Welcome to SA. Please summarize your drug history in your signature by following the instructions at How to Summarize Your Drug History in Your Signature. You may need to be on a computer to complete this.

 

We have had a lot of members, myself included, that experience a worsening of withdrawal symptoms during pre-menstrual or menstrual cycles. You can read more at PMS, PMDD, and menstrual cycle issues during withdrawal and after

 

For clarification, are you still taking the Prozac and/or Trazadone?

 

Thanks,

 

Firefly

Hi Firefly,

 

I am no longer taking Prozac or trazodone. I did take lorazepam this week which helped with sleep.

 

My psych NP thinks I should start a low dose Lexapro after a couple more menstrual cycles. Hopefully I am feeling more stable by then.

 

 

XYZ

  • Moderator
Posted
15 hours ago, xyz12310 said:

I am no longer taking Prozac or trazodone. I did take lorazepam this week which helped with sleep.

 

Would advise caution in taking lorazepam as it is a powerful drug with which a dependency can develop quickly.

 

 

Pre- October 2022: Wellbutrin, Escitalopram, CitalopramSertraline, Adderall IR, Vyvanse, Propranolol, Buspar, Ativan, and Latuda

Oct 13, 2022 - Oct 24, 2022 and Oct 31, 2022 - Present: Zyprexa (2.5 mg).  Jan 29, 2023 = 2.375mg -> Jan 22, 2024 = 0.97mg -> Jan 14, 2025 = 0.25mg

Oct 14, 2022 - Present: Prozac (40mg) upped from 20mg on Nov 1, 2022.

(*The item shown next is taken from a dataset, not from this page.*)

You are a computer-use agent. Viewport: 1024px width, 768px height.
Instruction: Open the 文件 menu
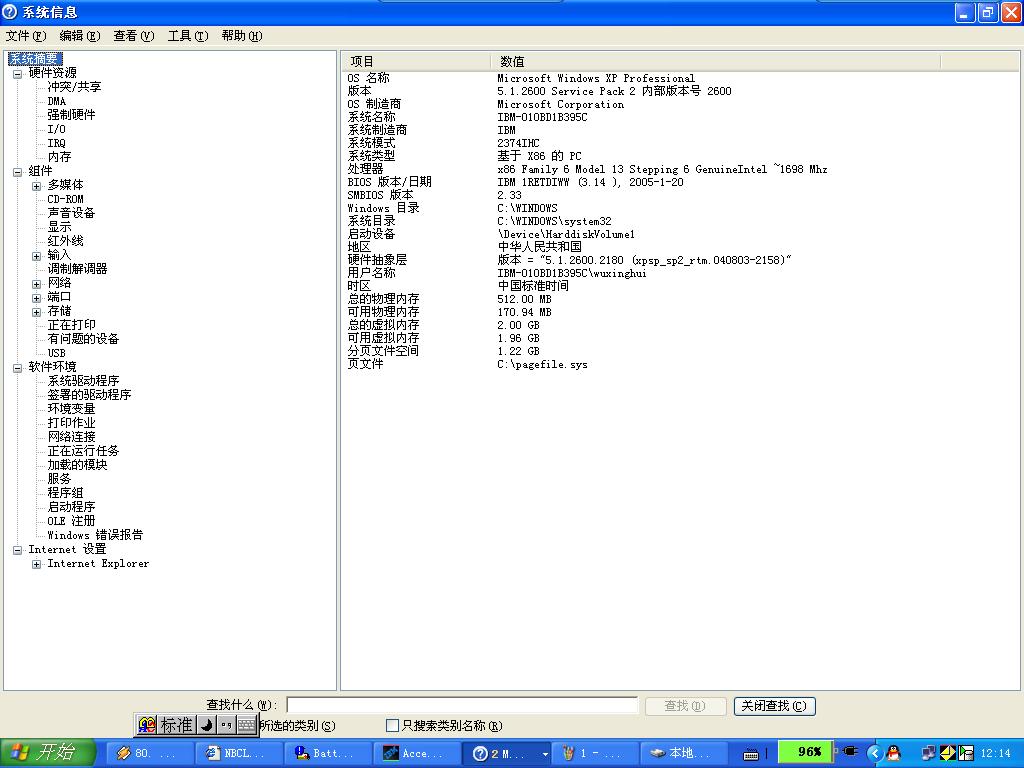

Oct 31, 2022 - Present: Gabapentin (300mg 3x day) -> May 3, 2023 = 300mg 2x day ->  Jan 7, 2024 = 400mg

 

Posted

Firefly,

 

Yes I have stopped the lorazepam. Hoping not to have to use it again.

 

Xyz

Posted
20 hours ago, xyz12310 said:

My psych NP thinks I should start a low dose Lexapro after a couple more menstrual cycles

Bad advice to introduce anything new since your complaints are prozac withdrawal and need time to stabilise. Any new sources will only make things more difficult.

  • 46 years old male
  • job in spatial planning
  • into sports, animals and nature
  • Started using 20 mg Paroxetine (Paxil) in 2004 for stressrelated anxiety/depression
  • Attempted several times to stop, starting a few years after 2004
  • Found out in 2015 about paxil withdrawal symptoms and the 5-10% taper guideline
  • Started using liquid paxil in 2015/2016
  • 2018 --> 11.2 mg of paxil
  • 2019-2023 developed severe food- and other sensitivities (anti imflammatory, anti oxidant, food colourings, oils, herbs, chemicals etc.)
  • 12/2023 Had been building up for 4 years to Poop-out/tolerance, introducing brassmonkey slide method 0.1mg/week
  • 26/1/2024 10 mg (journey halfway).